Did you receive an exemption on your property taxes last year?

If not, you may be one of more than 3,000 El Dorado County homeowners who didn’t take advantage of a $70 tax break.

Tim Holcomb, assistant county assessor, found in June that only 10 percent of people who qualified for the property tax cuts had filed for them.



In an effort to save taxpayers money, the assessors office sent out 3,200 exemption applications last week for people to return before Aug. 24. Holcomb said the office is getting about 150 applications back daily, but some people are still confused about why they’re filling out the forms.

“We’re sending these letters out in the interest of public service,” Holcomb said. “I think it’s incumbent upon government to do whatever we can to help taxpayers get these benefits.”
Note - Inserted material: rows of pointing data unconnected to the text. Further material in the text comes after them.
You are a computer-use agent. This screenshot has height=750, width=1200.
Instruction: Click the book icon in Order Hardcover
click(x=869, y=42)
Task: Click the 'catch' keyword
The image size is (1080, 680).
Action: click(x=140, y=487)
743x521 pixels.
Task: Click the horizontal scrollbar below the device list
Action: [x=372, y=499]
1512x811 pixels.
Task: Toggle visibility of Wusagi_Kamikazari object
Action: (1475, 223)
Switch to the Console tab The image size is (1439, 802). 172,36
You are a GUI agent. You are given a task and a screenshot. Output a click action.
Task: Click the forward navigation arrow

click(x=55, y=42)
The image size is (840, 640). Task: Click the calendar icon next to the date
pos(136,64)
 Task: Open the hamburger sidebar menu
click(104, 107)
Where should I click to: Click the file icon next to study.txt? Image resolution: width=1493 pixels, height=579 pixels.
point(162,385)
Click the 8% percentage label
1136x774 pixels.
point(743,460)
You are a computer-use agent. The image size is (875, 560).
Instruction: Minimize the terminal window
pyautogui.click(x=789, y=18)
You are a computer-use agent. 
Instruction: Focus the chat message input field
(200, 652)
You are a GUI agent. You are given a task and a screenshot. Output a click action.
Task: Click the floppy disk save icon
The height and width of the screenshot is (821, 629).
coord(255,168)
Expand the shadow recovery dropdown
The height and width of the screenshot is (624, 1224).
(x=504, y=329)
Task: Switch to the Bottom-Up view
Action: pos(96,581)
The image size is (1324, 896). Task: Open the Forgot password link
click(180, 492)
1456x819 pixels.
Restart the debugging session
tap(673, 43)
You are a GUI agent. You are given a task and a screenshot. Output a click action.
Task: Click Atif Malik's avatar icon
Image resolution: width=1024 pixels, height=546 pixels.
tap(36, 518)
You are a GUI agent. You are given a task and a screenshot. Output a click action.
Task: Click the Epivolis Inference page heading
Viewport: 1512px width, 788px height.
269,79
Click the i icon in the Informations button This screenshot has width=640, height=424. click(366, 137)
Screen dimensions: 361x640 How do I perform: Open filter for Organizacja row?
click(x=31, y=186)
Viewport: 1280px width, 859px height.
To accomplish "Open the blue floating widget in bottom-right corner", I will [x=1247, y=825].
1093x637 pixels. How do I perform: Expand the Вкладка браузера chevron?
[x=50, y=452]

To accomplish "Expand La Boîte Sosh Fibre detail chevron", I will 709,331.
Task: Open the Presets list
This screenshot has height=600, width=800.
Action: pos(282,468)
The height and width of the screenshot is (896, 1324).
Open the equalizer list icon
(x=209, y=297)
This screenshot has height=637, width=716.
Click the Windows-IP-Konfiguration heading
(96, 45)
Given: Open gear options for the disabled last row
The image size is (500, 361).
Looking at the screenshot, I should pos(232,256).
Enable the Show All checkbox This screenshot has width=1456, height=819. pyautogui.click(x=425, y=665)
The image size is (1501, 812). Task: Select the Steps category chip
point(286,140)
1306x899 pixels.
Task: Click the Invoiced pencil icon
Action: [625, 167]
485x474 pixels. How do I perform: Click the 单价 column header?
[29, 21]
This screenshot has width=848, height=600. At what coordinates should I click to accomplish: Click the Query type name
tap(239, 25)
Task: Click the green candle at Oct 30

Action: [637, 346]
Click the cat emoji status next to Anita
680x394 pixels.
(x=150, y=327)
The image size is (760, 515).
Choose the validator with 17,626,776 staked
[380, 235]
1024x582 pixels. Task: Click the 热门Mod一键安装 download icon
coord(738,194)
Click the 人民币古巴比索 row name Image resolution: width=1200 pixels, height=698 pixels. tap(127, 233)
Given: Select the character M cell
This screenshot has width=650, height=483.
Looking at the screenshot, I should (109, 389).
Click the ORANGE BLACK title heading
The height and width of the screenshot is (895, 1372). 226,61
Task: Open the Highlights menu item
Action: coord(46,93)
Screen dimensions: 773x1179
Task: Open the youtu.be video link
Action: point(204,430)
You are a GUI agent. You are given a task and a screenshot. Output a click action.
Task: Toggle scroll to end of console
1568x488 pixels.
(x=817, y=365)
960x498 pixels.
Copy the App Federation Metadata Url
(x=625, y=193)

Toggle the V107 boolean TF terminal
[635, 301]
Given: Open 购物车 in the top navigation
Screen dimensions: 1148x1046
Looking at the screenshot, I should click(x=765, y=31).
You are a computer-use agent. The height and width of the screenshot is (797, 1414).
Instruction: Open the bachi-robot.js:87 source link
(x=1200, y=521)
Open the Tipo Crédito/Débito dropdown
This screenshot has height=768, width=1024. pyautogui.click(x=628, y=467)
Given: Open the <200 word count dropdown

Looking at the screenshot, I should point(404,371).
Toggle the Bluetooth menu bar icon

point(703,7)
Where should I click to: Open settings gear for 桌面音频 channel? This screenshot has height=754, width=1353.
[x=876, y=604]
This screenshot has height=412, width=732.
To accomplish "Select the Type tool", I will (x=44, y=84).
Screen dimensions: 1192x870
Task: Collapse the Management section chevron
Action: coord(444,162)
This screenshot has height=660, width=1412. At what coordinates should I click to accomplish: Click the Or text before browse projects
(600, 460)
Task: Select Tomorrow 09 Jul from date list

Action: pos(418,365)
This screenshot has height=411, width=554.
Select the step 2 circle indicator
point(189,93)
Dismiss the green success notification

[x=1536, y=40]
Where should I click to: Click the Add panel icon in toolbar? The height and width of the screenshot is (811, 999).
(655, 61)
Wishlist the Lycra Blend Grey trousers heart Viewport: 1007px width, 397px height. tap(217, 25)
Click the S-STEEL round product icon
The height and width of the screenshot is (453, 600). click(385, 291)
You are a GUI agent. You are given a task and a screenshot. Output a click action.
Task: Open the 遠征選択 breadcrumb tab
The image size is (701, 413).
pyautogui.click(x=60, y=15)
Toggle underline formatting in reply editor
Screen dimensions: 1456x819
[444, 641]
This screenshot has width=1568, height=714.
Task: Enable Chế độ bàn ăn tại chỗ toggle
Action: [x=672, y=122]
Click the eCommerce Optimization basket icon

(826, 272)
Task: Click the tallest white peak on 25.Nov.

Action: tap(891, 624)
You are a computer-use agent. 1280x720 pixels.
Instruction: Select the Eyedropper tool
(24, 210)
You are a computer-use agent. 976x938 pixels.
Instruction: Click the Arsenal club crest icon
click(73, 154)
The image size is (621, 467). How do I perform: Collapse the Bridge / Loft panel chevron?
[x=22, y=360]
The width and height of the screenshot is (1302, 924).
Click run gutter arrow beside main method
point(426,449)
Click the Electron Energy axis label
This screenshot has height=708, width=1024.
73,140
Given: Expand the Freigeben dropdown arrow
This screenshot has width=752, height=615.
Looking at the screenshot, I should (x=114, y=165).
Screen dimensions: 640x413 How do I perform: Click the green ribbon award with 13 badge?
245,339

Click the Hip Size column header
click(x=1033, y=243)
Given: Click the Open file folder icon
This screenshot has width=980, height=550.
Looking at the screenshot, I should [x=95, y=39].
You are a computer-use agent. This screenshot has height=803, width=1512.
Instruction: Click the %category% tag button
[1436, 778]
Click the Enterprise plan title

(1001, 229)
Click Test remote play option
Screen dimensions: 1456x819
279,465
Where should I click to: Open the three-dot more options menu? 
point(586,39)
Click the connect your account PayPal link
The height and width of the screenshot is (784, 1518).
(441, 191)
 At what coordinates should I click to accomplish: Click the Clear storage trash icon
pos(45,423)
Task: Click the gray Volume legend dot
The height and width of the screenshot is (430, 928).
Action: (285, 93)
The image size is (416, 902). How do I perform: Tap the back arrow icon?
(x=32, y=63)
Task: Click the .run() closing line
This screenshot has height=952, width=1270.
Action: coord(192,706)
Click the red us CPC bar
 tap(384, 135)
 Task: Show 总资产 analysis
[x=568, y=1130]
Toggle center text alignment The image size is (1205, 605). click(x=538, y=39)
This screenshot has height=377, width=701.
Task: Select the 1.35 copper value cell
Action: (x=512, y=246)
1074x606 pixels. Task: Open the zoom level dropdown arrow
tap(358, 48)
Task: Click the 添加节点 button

If owners of houses or mobile homes send in the forms by Aug. 24, they will see the first part of their exemption of $56 reflected on their November bill. If residents miss the deadline, Holcomb advises them to pay only the first installment, because the credit will be reflected on the second installment of their annual property tax bill.

Exemption applications only have to be filled out once in order to receive the tax break each year.

Douglas County property tax exemptions are different from the flat discount California homeowners can receive.

Dolly Haar, assessor clerk, said people often misunderstand the filing options and miss out on benefits.

Property owners can receive exemptions of up to $50, depending where they live and to what they apply the exemption.

Douglas County provides the option of applying property tax exemptions to the motor vehicle privilege tax, which is calculated based on the value of the vehicle.

Exemptions have to be renewed yearly.

Haar advises homeowners to call the assessor’s office to figure out how to get the biggest tax break.